Xenophobia in Iowa

I have a personal dread for the fact Iowa sets the tempo for the presidential campaign by having the first primary, and it really began to sink in during my last visit, well, exile really, to southeastern Iowa, only a few miles from the historic birthplace of the Republican Party, in Crawfordsville, Iowa. There's not much to see now at the original headquarters for the future GOP, mostly a single door, perhaps a historical site in a small white building, at a one-intersection at a crossing for other burghs along the road, miles and miles of barns and farm houses, rolling hills, the great expanse of sky. Maybe 300 people live within a mile of it all now. In 1854 Whig Party defectors meet in a closed meeting to pave the way of the new political party. Fittingly, I found myself, a college-educated professional journalist, looking for a place to fit in among the ghosts of no-nothingism, still alive and well across the county and beyond.

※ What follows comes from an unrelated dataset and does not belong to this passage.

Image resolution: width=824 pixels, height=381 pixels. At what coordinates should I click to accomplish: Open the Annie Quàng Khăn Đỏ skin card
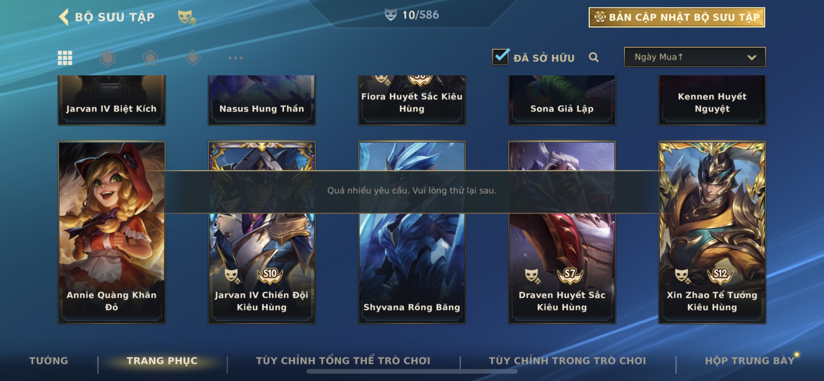tap(112, 232)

More or less found myself as a refugee of the economic crisis they now call the Recession, but really it was a depression. As I walked among the ruins of a cratered party of the country, with small communities turned into ghost towns, the Walmart economy sucking them all dry, and the good ol' boys, still running things, running the temperature of some of the most hateful people I've ever run across. Yeah, a lot of running. Trying to get out in front of the near medieval hatred out there. Indeed, if they grow anything out there on the farms of Iowa it's xenophobia.

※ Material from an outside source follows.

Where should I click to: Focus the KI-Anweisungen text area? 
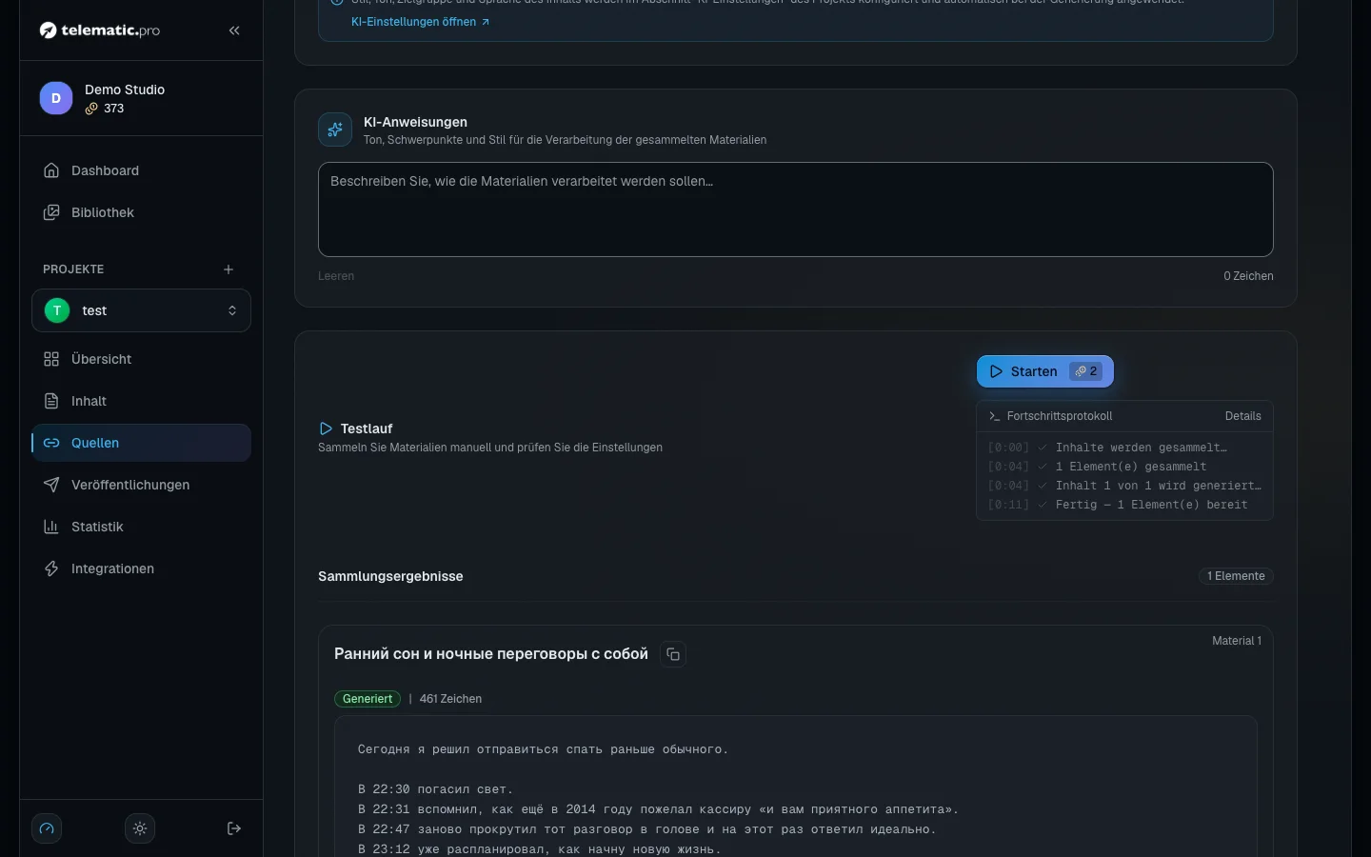(x=796, y=209)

As a refuge while convalescing in an anonymoplace in the corn fields of southeastern Iowa, there was a big barn next to an anhydrous amonia distribution facility. If you drove by it on the highway, the entire civilized area, actually an old broken down railroad stop with an old grain silo and several empty buildings representing days gone by. The barn, more like a large aluminum shed structure with several rooms and open areas inside, a kind of hodgepodge after years of additions and remodels, was filled with all kinds of useful, potentially, items collected from around the region: furniture, farm implements, old tractors, piping, chemicals, paint, wiring, fertilizer, old toys, enough trinkets to fill an antique store. Early in the morning I would go there as I wandered around the remnants of an enclave including maybe a half-dozen residences scattered around a large open field with dozens of wrecked and usually burned vehicles parked on the lawns like trophies. Most of these were fabled demolition derby vehicles.

When the sun came up the big barn was a place to watch the sun rise and fall and stay warm. In all directions were cornfields. This was right smack in the middle of Monsanto's iron-fisted grip on the agricultural life of the region and also a cancer cluster. On windy days methane from pig farms would roll across the earth, making you feel dizzy and a little (more insane). Alcoholism, disguised in the form of football tail-gating style total inebriation, also ruled the countryside. One nearby town, so bombed out by the Walmart sucking action, had no market to sell beer ...

Anyway, one other ringing memory from that period was the night a presidential candidate arrived at the Iowa City airport past midnight, and was then taken away into the city with a full caravan of police cars blaring the sirens. Maybe they were bringing in the big wig to meet with this one farmer (featured in the photo above), some crazy old crackpot hooked up to Fox News and the local Christian cult. That Donald Trump and Ted Cruz lead in this country should be no surprise. The scarecrow is out there for all to see.